==== TEXT UNDER STUDY
The all-day class is taught by Gil Baca, a retired New Mexico State Police commander and martial arts expert. Participants learn how to protect themselves from a violent patient, while simultaneously trying to protect the patient from additional injury.
As JEMS reports, the class features a variety of real-life situations, including an aggressive patient standing, sitting or laying in the back of a small ambulance. Baca teaches students how to avoid a confrontation, as well as how to escape from a patient’s grasp and subdue them.
“This kind of training is very important with the increase in violence we are seeing, especially when there is delayed backup,” said Ken Hoffman, the director of EMS for McKinley County. “The instruction team relayed important information for our personal security.”
No stranger to violence while working as an EMT, Hoffman said he was once punched in the face by a patient, who then pulled a gun on him.
========
==== RECORDS
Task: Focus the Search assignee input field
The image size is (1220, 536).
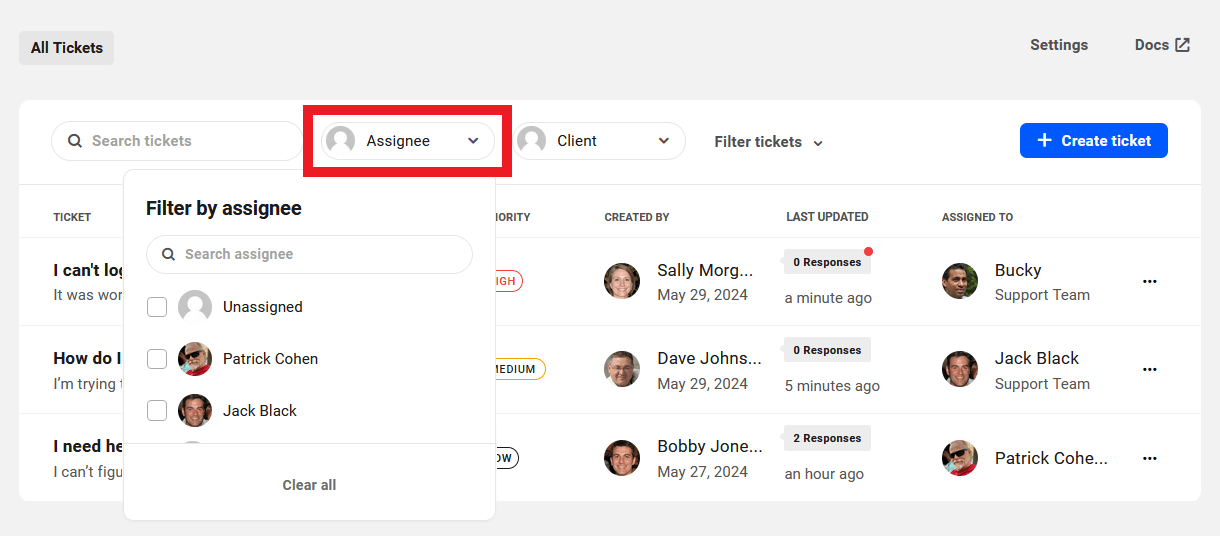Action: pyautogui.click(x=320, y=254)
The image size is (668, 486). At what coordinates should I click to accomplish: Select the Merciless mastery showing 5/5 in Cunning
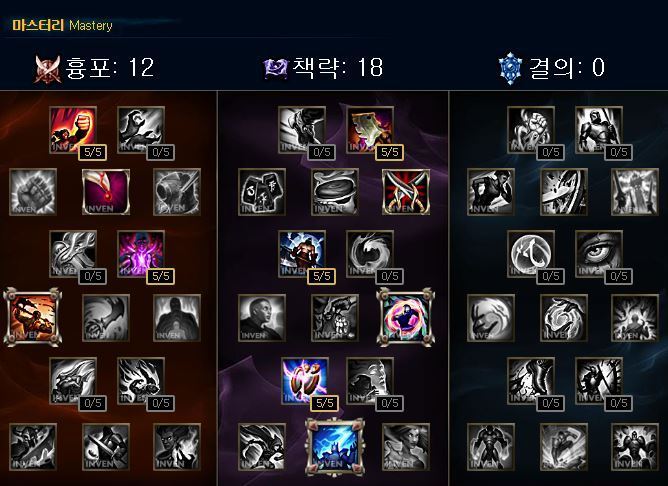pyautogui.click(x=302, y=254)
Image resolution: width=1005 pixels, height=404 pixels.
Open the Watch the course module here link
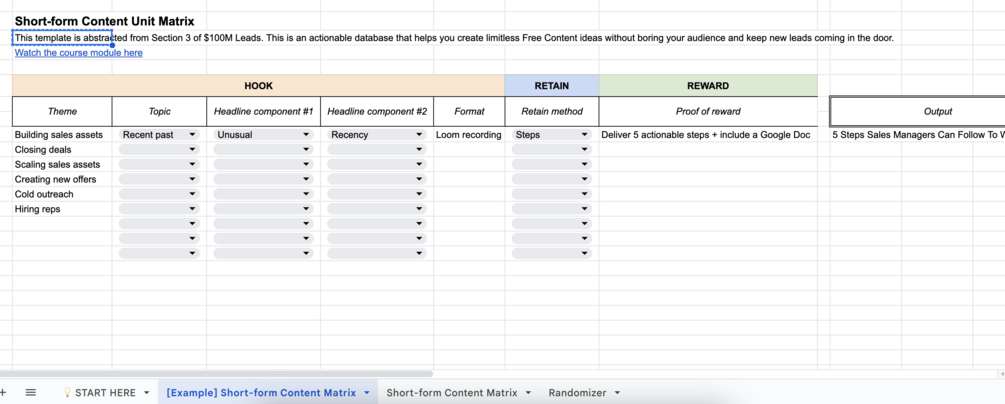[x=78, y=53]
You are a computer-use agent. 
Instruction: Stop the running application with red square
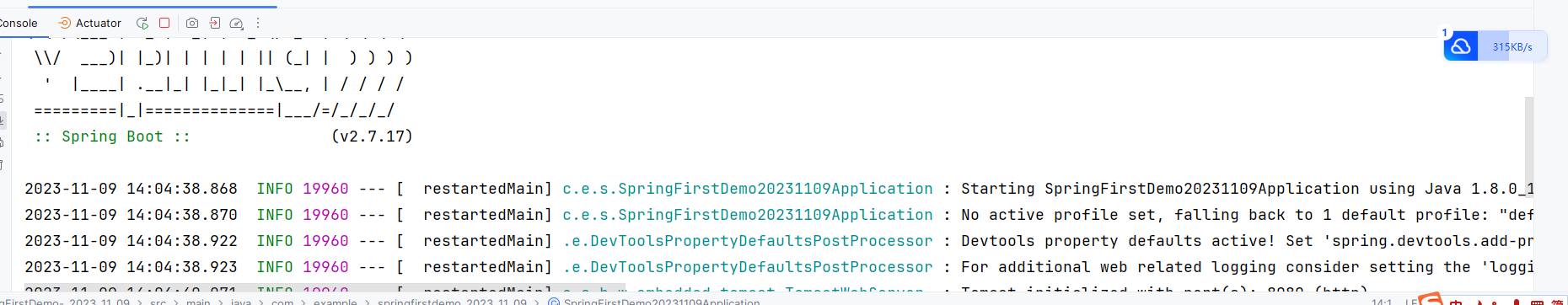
========
▸ **ACTIONS TO TAKE**
[1] Answer these questions using the article about the EMS self-defense class:
(a) Who teaches the all-day class?
(b) What position does Ken Hoffman hold?
(c) What did the patient do after punching Hoffman in the face?
[2] Rewrite the passage of the article about the EMS self-defense class starting at "As JEMS reports, the" and ending at "and subdue them.", swapping "ambulance" for "rescue vehicle".
[3] Pick up the article about the EMS self-defense class right after its final sentence and keep writing.

▸ **RESULTS BY TASK**
[1]
(a) Gil Baca, a retired New Mexico State Police commander and martial arts expert.
(b) He is the director of EMS for McKinley County.
(c) The patient pulled a gun on him.

[2]
As JEMS reports, the class features a variety of real-life situations, including an aggressive patient standing, sitting or laying in the back of a small rescue vehicle. Baca teaches students how to avoid a confrontation, as well as how to escape from a patient’s grasp and subdue them.

[3]
Janet Butler, a volunteer with the Vanderwagon (N.M.) Volunteer Fire Department, said she was threatened by a patient wielding a pipe.
According to JEMS, recent study by the Loma Linda University School of Medicine in San Diego revealed that 61% of EMS personnel questioned experienced assaults, with 37% requiring medical attention.
“We don’t have the training to deal with these incidents,” said Joy Woolman, a nurse and wife of county fire marshal Bill Woolman.
This is why training programs like the one offered by Global One Defense Solutions are so important.
“These were techniques we could utilize in both our professional and private lives,” Butler said.